The saying “Choose a job you love, and you will never have to work a day in your life” has been (incorrectly) attributed to a variety of people over the years. But regardless of who originally coined the phrase, it has become something of a North Star for folks looking to build a better, more enjoyable life.
The trouble with such sayings is that they leave a lot of important details unsaid; which is the price we pay for concision.
Yes, because we spend a great deal of our time working, it makes sense to carefully choose your career path so that you spend that large percentage of your life focused on things you don’t hate. But the unspoken reality of this advisory is that simply choosing a path doesn’t necessarily help us traverse it successfully. It’s possible to discover and cultivate a passion, only to find ourselves unequal to the task of making it central to our lives and maintaining its position there.
Maybe we lack the proper knowledge or the requisite skills or connections. Maybe we don’t have the willpower and dogged perseverance necessary to wade through the inevitable, troublesome, victoryless moments in pursuit of growth. Maybe we simply haven’t accumulated enough perspective to accurately differentiate between different flavors of challenges and goals and accomplishments and difficulties.
I love the hell out of what I do for a living, today. My lifestyle is made up of a unique, cobbled-together combination of projects and frameworks and lifestyle choices that work splendidly well for me and what I want out of life.
That said, this lifestyle was decades in the making. Before I started my first business, I worked many, many jobs, none of which was ideal, many of which were abysmal in various ways. But those experiences, working those jobs, helped me prepare, to train, for when I eventually made the leap.
The same is true of the early businesses I started: they weren’t ideal, but they helped me acquire new skills, experiences, and perspective, all of which fed into what I do, today.

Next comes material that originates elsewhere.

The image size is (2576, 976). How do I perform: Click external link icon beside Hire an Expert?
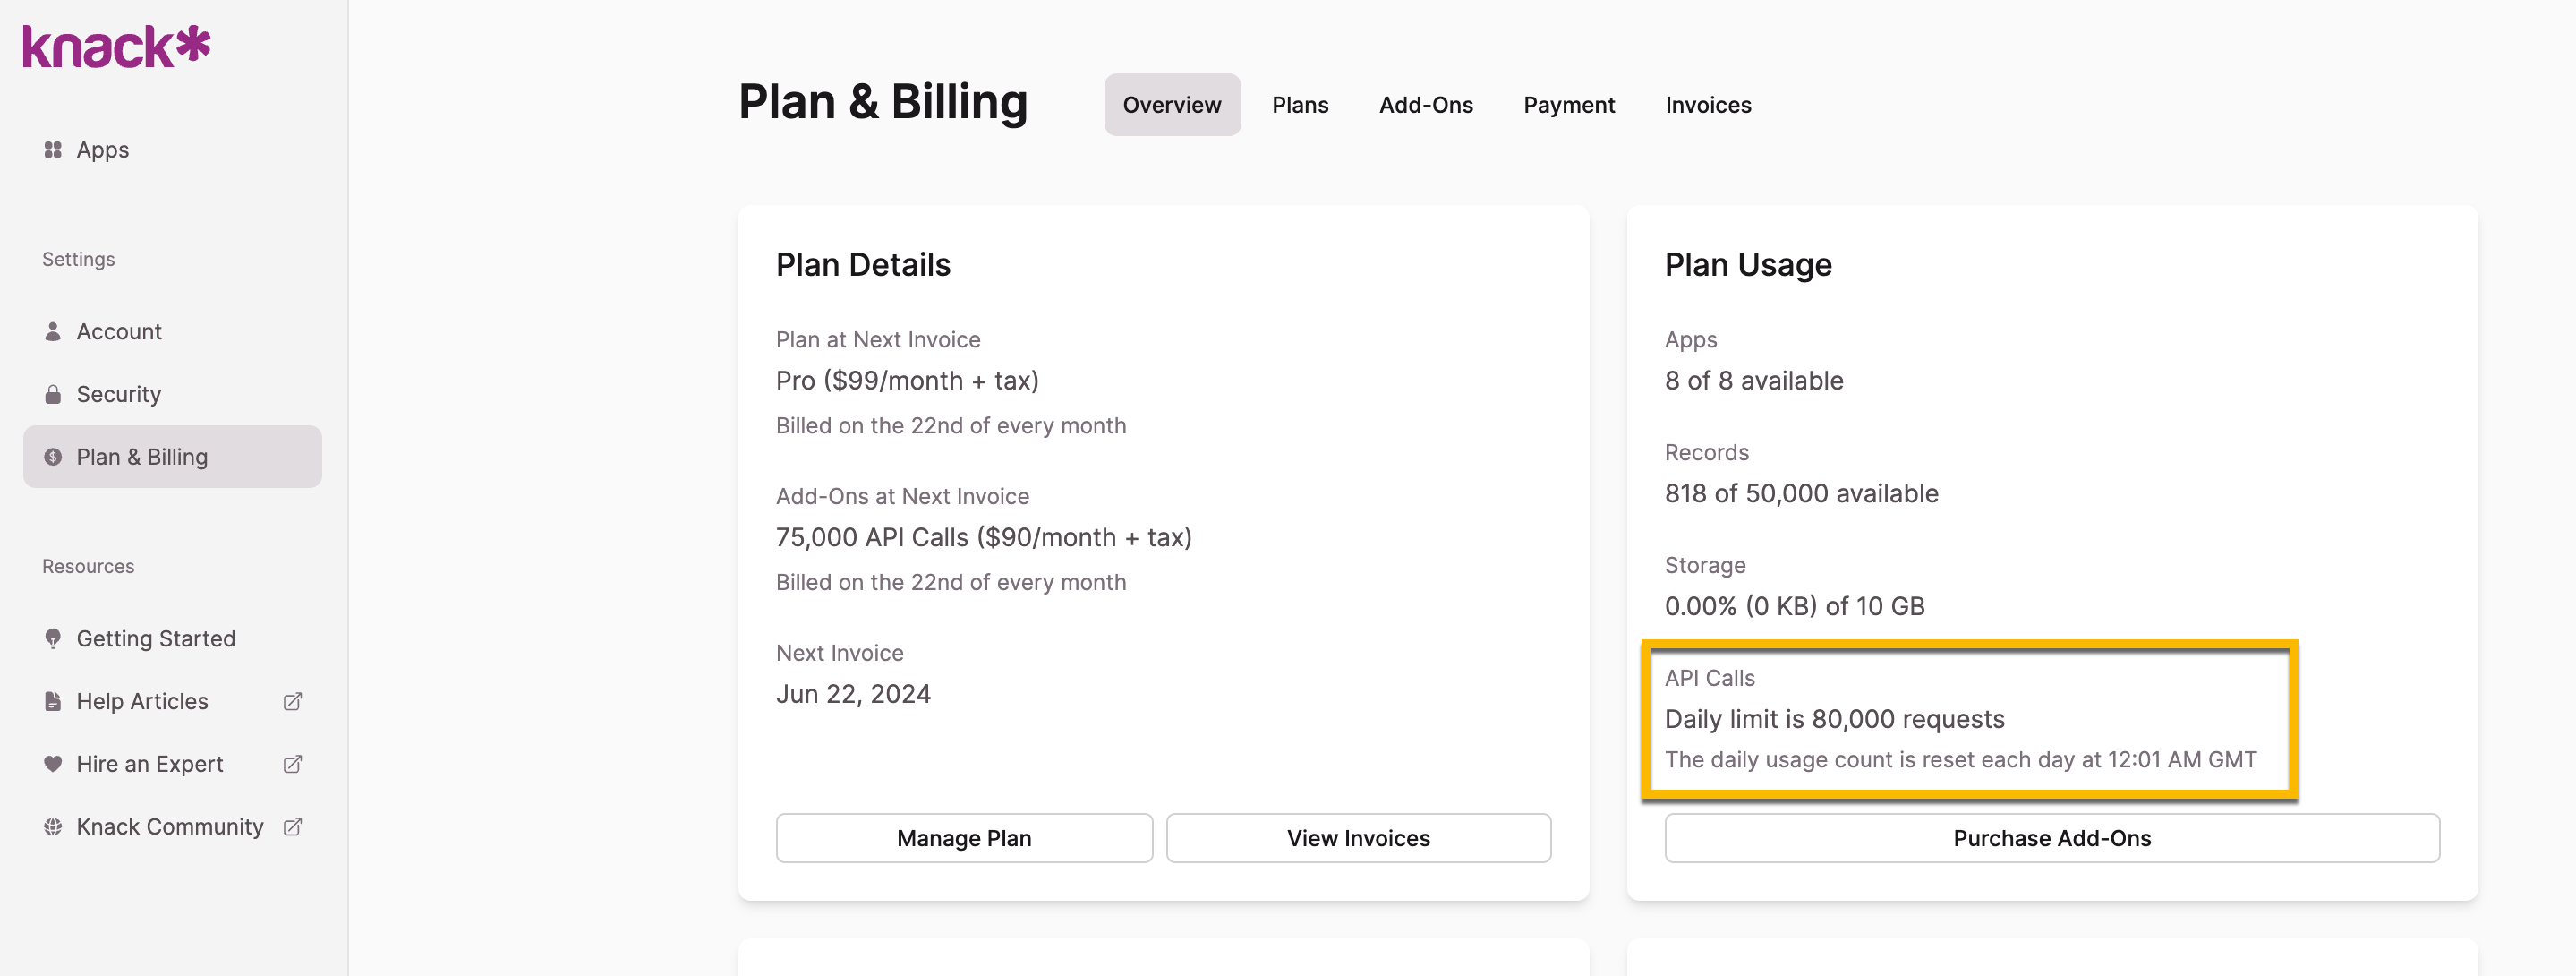click(x=292, y=764)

This kind of training is possibly unnecessary. I can imagine circumstances in which someone would emerge from the womb, perfectly primed and ready for their optimal career trajectory and lifestyle path.

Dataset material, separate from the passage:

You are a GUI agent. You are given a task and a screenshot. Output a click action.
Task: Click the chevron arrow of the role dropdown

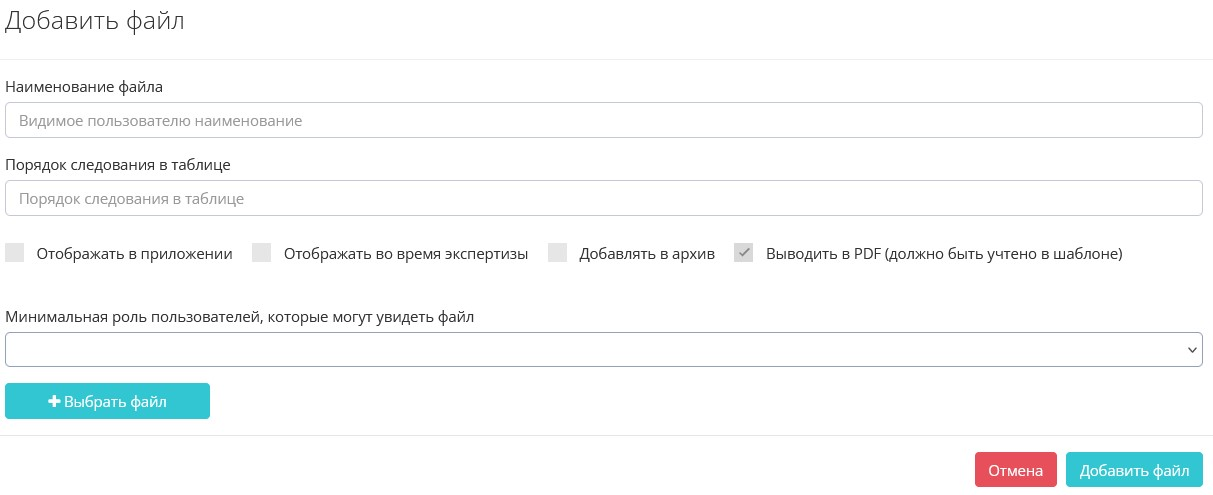(x=1191, y=350)

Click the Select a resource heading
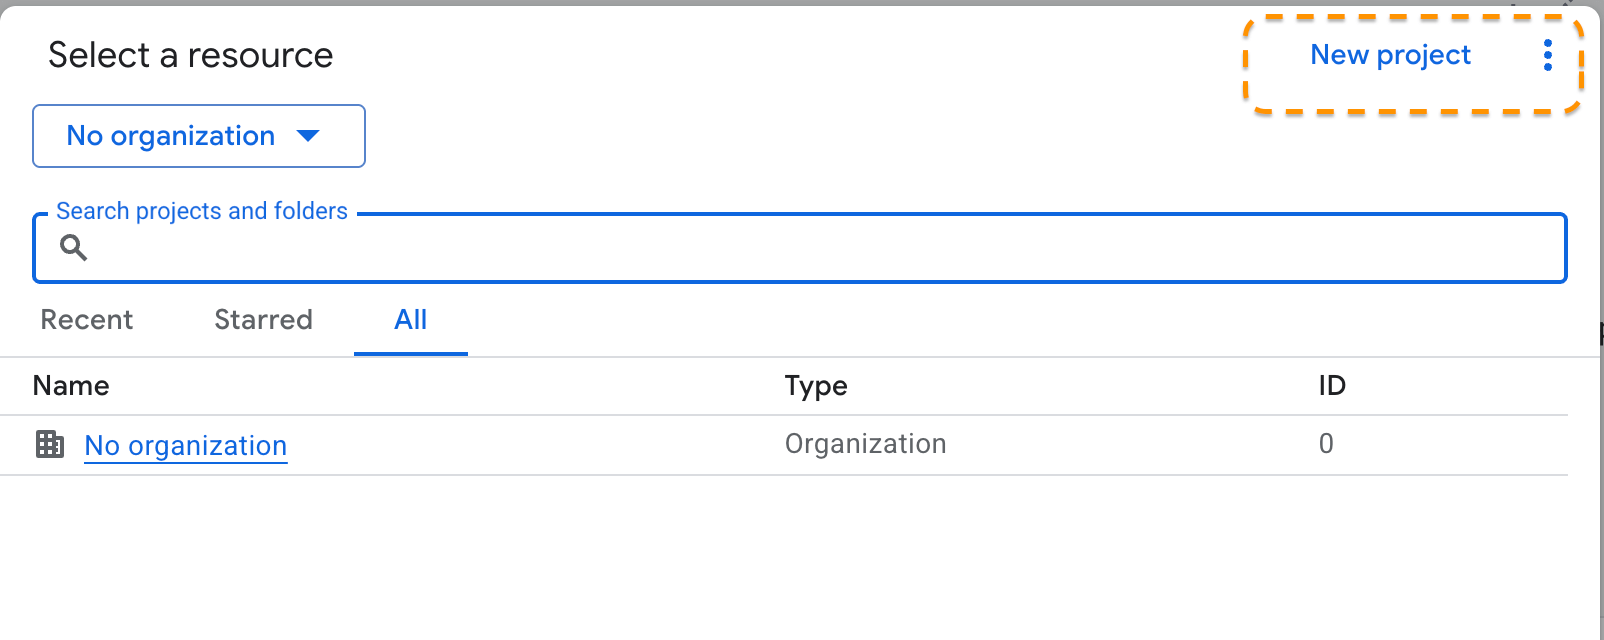[190, 55]
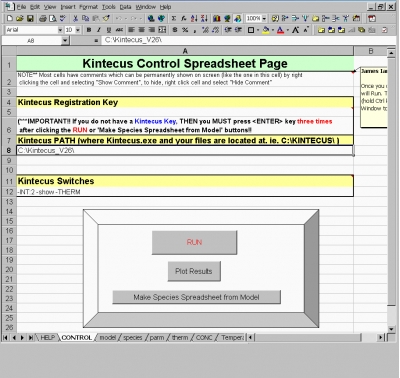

But I would argue that in most cases, facing the non-ideal and persevering despite it is what sets us up for success when we eventually discover the things that make us happy.
There are aspects of my life, still, that are incredibly uncomfortable, both physically and psychologically. There are also tasks I would prefer not to do, people I would prefer not to interact with, and skills I have to tediously practice if I want to keep this whole, weird career-contraption afloat.

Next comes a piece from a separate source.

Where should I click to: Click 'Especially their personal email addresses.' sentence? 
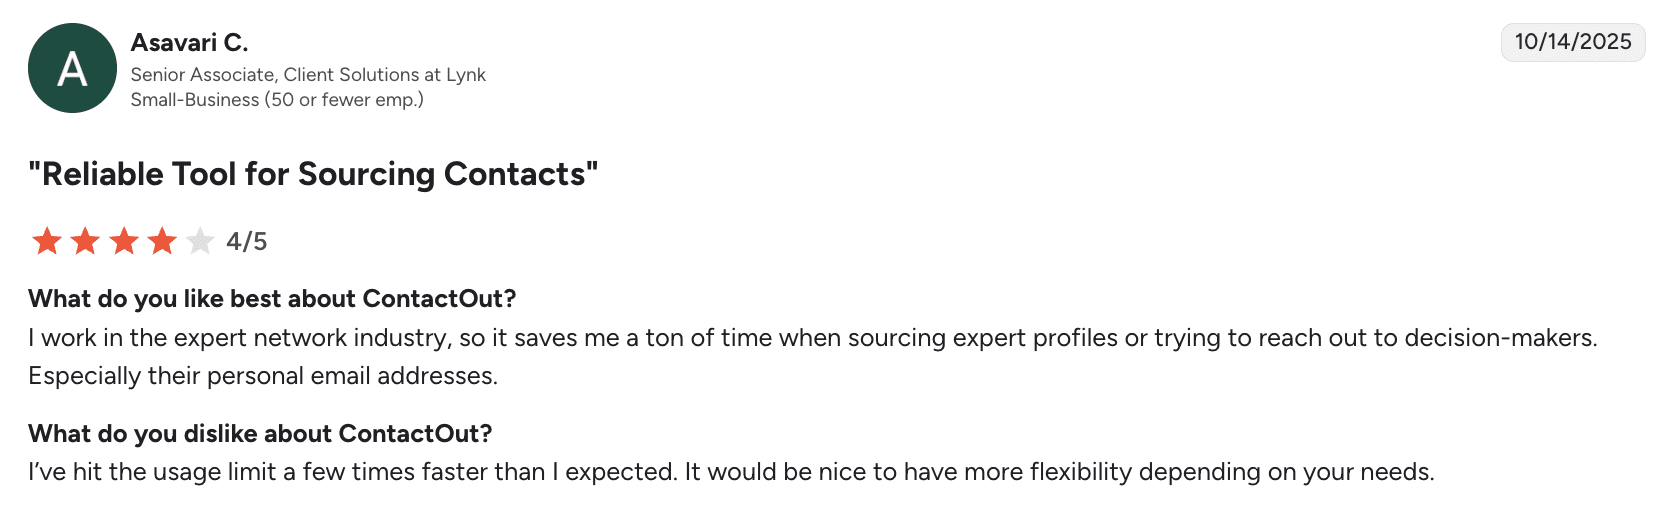pos(263,376)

I didn’t learn to grit my teeth and make it work by doing only things I love. I didn’t learn to tolerate ideas I find repellant and come up with ways to consistently complete work I don’t particularly enjoy by focusing all of my time and attention on my passions.
On the contrary: those positive lifestyle attributes—my passions, the work I love—emerged because I learned to get things done regardless of my feelings about those things. Working very hard, completing tasks that were only mildly rewarding (at best) allowed me to build a life in which I mostly do things I enjoy.
I’m not arguing in favor of worthless work and bullshit jobs, but I am saying that we have the power to reframe seemingly worthless, agonizingly boring, or tedious tasks as training for what comes next.
Each moment spent doing anything at all is potentially valuable, if we’re able to find the lessons in that moment.
Sometimes those lessons will teach us practical skills, sometimes they’ll help us better know ourselves and what we would like to pursue in the future—either by introducing us to something we love, or by introducing us to something we hate.
In some cases these situations will help us recognize our own durability, our stamina, our sticktoitiveness. These personal attributes can easily go unnoticed or unhoned if we only ever do work we love and chase goals that are life-defining.
It’s worth investing the time required to figure out who you are, what you want out of life, and how best to achieve those outcomes.
But the moments leading up to such pivots needn’t be wasted or decried as worthless. These periods in our lives can serve as runways, helping us build up the energy and momentum required to take off—to change everything for the better.
This shift in perspective may not make the path leading toward a more you-shaped lifestyle any easier to traverse, but it could help strengthen and prepare you to take those next steps.